Self and Universe: Yet Another Parallelism

This came to me as I was reading the introduction to Handke’s Homecoming. See, the guy writing the introduction says that as we read Handke, we feel that “the self has seemed at once more sure footed than before and more null.”

The concept is that it is only when we obliterate/delete the self that the self completely becomes it"self". Total selfhood is achieved only when total selflessness is achieved. This might sound completely bonkers when you think about it rationally. Just remove the ‘reason’ bit for a while. Think again. Consider.

When self is at its complete, is when there is no self.

The parallel is from the physical universe.

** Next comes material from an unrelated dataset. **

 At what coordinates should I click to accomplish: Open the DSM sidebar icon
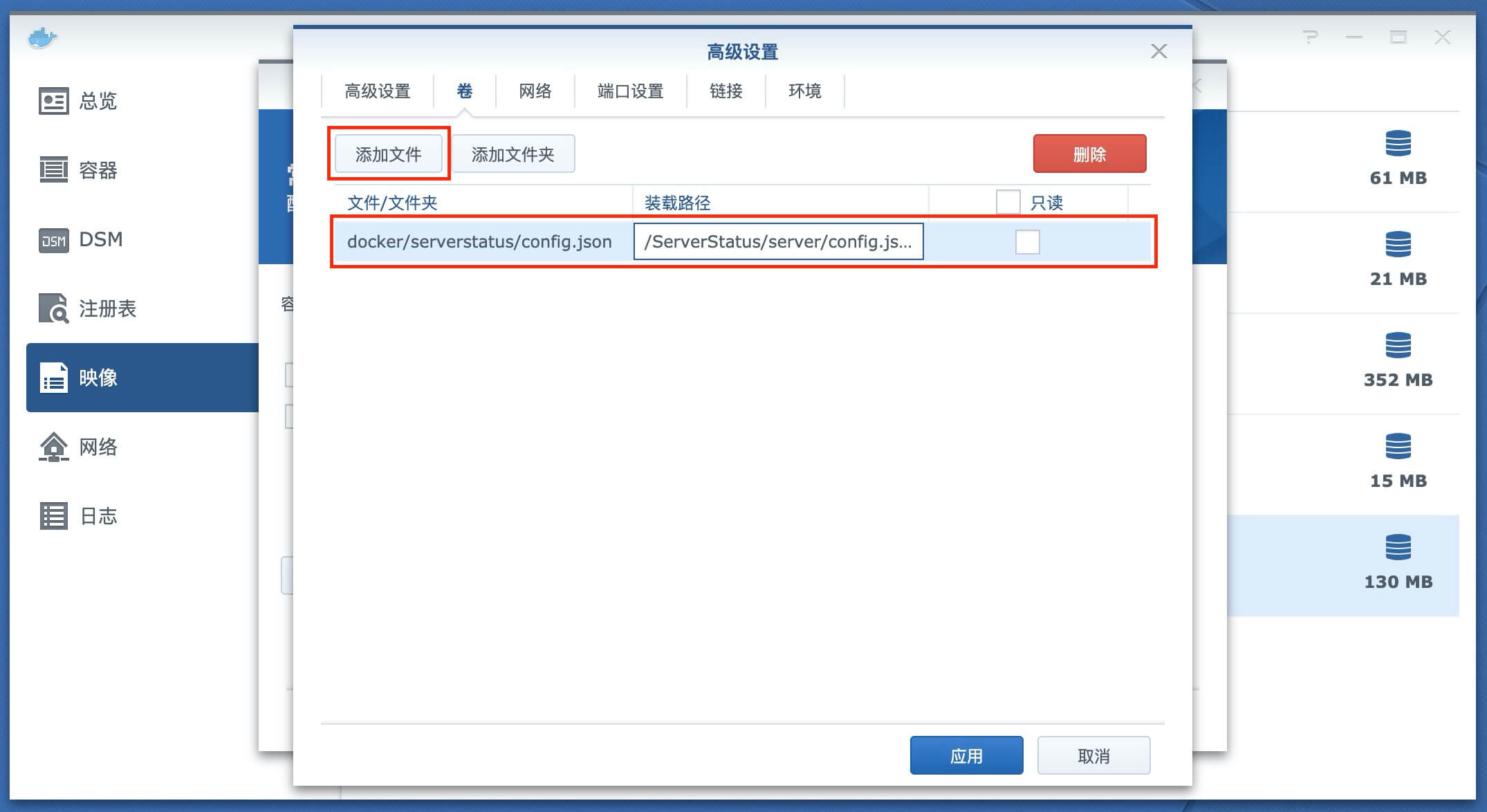click(x=53, y=240)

The black hole is that thing which deletes everything and gives nothing, right? Even light. Even something as non-tangible yet real as light. Light is, to be frank, just a concept when we think about it. We really can’t see light itself. We cannot know it by any means than pure faith in it. Right? You see only the effect of light (colors and vision) than light itself. I believe in light like I believe in a supernatural being. You believe it because it explains stuff (just like light explains the world, God explains the universe—yet another reason God is equated with light in many religions). So the blackhole is something that ends everything to the extent that you have to believe that everything that has ended is in the blackhole—it is completely full yet it is nothing.

See the parallel? Both in the smallest blob of existence (self) and the largest scales of existence (the universe), things do not make any rational sense. You just have to be okay with believing that the glass is full only when it is empty.